GIVEN ENTRIES:
···
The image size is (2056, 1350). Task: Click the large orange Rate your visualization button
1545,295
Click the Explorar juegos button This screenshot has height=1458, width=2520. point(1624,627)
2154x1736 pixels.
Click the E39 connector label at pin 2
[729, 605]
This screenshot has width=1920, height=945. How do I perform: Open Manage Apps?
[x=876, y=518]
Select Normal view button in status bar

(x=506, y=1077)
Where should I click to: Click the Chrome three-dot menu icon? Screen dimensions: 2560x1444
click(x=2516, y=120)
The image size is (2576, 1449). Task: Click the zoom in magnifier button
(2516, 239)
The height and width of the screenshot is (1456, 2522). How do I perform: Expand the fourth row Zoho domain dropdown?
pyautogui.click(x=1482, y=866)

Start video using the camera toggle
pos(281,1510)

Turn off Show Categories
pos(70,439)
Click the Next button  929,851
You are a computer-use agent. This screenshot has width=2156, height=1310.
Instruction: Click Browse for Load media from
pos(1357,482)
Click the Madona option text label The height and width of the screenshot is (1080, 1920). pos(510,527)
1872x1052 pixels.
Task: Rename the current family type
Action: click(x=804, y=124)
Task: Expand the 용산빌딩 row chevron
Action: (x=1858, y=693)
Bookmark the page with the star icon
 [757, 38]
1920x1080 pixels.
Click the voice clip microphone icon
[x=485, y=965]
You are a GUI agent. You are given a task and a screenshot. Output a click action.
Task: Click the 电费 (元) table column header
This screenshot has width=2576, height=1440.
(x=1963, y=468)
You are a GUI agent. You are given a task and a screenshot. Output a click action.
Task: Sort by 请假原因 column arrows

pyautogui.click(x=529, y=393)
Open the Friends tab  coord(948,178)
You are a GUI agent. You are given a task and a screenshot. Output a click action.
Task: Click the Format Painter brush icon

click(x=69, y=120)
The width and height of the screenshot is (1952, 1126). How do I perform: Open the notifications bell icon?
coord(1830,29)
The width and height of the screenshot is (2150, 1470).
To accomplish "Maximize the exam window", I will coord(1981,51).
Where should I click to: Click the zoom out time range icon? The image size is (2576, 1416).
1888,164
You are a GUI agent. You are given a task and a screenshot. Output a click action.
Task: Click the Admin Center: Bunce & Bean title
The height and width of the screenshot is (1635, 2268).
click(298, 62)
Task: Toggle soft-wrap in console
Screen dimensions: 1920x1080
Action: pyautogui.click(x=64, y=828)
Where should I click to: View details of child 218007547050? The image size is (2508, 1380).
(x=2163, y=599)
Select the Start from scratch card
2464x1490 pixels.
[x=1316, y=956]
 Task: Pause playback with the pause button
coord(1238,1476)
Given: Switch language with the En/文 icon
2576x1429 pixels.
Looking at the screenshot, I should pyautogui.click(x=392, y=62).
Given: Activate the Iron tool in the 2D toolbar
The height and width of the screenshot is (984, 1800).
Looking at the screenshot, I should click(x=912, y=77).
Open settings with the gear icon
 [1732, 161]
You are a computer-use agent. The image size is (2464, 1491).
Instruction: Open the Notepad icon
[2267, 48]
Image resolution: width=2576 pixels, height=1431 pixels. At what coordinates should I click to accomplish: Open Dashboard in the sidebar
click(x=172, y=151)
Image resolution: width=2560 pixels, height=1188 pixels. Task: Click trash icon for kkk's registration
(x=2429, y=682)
···
TASK STATEMENT:
Reproduce word for word the lines of the records above, beginning at the first and ending with the line where "2154x1736 pixels." appears, and nothing past it.

SOLUTION TO THE PROBLEM:
The image size is (2056, 1350). Task: Click the large orange Rate your visualization button
1545,295
Click the Explorar juegos button This screenshot has height=1458, width=2520. point(1624,627)
2154x1736 pixels.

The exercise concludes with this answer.